Belonging to husband and wife duo Emily and Dan, this Bristol-based bookshop is a favourite of Sharmaine Lovegrove, publisher of Dialogue Books (the UK's only inclusive imprint). Their online store is just as brilliant as their bricks and mortar one, but the choice may prove overwhelming, which is where their subscription service for ‘curious minds’ comes in.

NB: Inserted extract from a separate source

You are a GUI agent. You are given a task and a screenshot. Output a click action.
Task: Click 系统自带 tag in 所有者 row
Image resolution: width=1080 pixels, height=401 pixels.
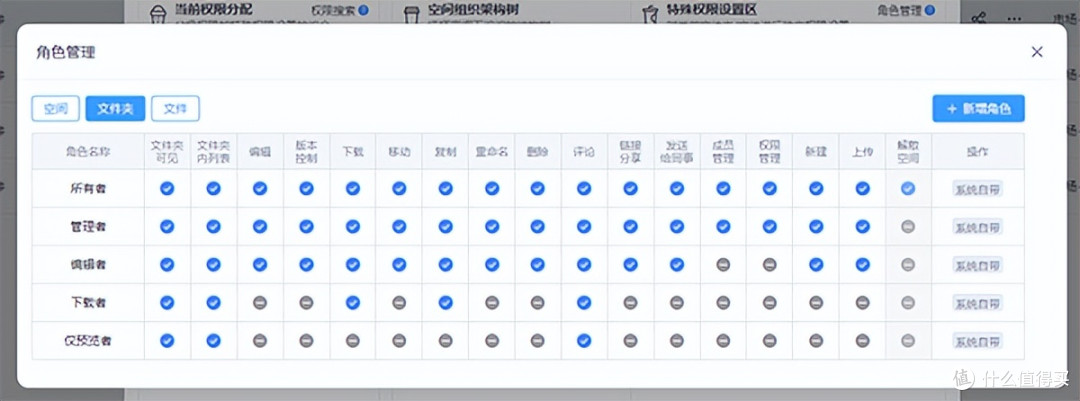click(977, 189)
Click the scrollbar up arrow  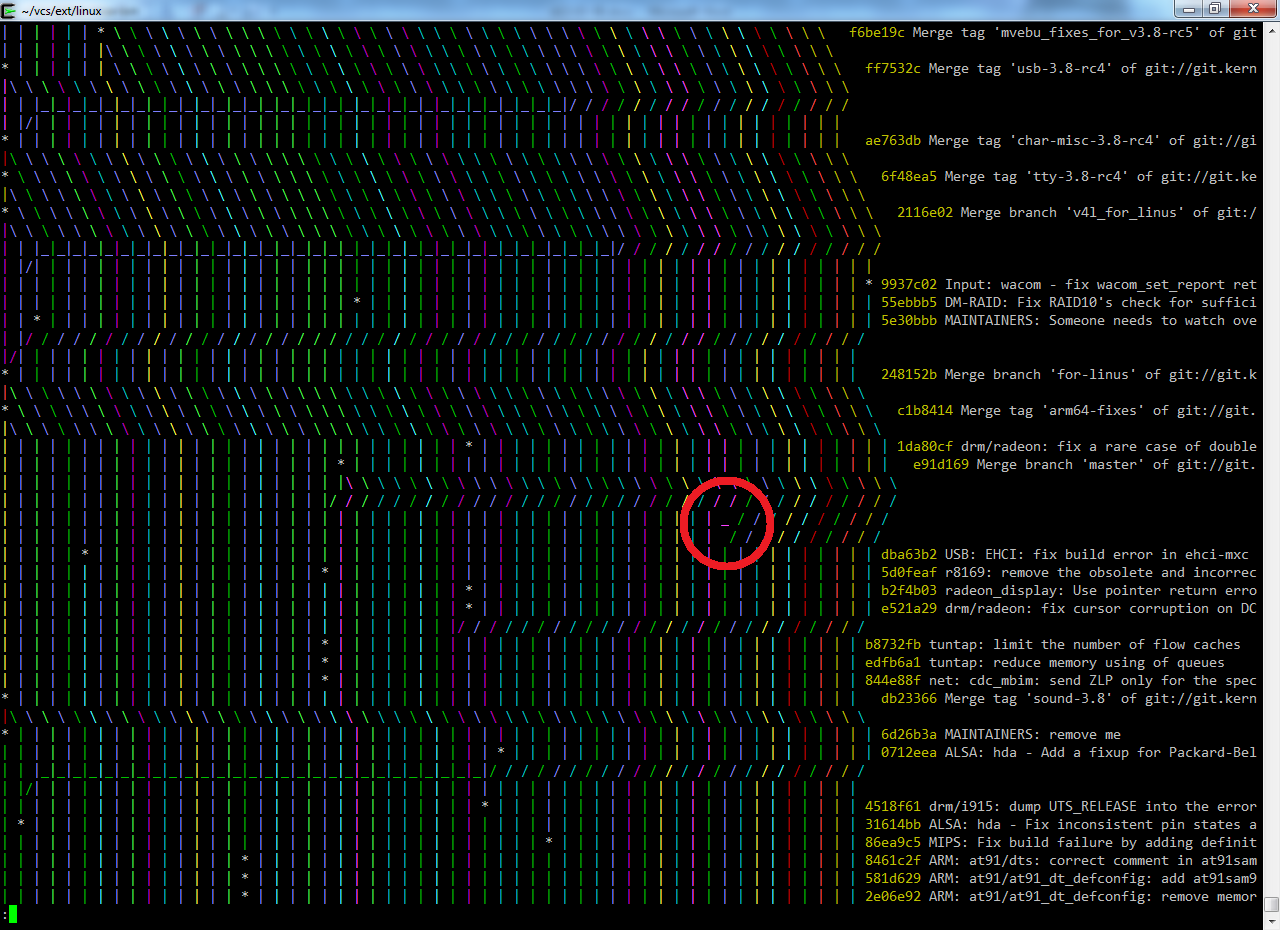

You can choose between three monthly deliveries (£45), six monthly deliveries (£80), or twelve monthly deliveries (£150), and all come with a bag of Triple Co Roast coffee.


49 North St, Bristol, BS3

Best for: Specialist Finds

Golden Hare Books, Edinburgh

If the former director of the V&A opened a bookshop, you’d imagine it to be nice, right? So nice that it scoops awards, like that of the British Book Awards' 2019 Independent Bookshop of the Year. Yep, this well-curated spot in Scotland is kind of a big deal. Website wise, you can sort by author, price, genre etc, which some would say is as good as Am…


68 St Stephen St, Edinburgh, EH3

Best for: indecisive readers

DRAKE the Bookshop, Stockton-on-Tees

When the Drake family were en route to the Lake District they stopped off in Penrith for a coffee and a browse of the bookshop. Only they didn’t, because it ceased to exist. The realisation and the rest, is history, because they quit their jobs, bought it, and reopened it – naturally. Share with them your preferences, and they’ll send you fitting releases, once a month.


27 Silver St, Stockton-on-Tees, TS18

Best for: finding underrepresented voices

Jacaranda Books, London

This award-winning publisher and bookshop amplifies Black, brown and marginalised voices. Owned by the brilliant Valerie Brandes, it employs only women, and this year, published 20 titles by 20 Black British writers (a first for a UK publisher), in addition to winning Best Small Publisher at the British Bookseller Awards. 


27 Old Gloucester St, London, WC1N

Best for: LGBTQ+-lit

The Bookish Type, Leeds

What started as a pop up now exists as a standalone store, stocking a rich range of literature by LGBTIQA+ authors such as Amelia Abraham, Susan Sontag, Ocean Vuong and Alice Walker. Nicola and Ray opened the store because they wanted to make everyone feel seen while fostering a sense of community. 


58 Merrion Shopping Centre, Leeds, LS2

Best for: The zeitgeist

Ink@84, Highbury

Run by artist Tessa and author Betsy, these women are on top of buzzy releases, and also facilitate personal requests. Pre-Covid, you could read while sipping on wine from nearby Highbury Vintners, or hot drinks from Nude Coffee. But, lockdown prevails, so instead head to their online site. “What you gain in terms of convenience and savings, you lose in terms of discoverability”, said Tessa in an interview about their competitor retailers.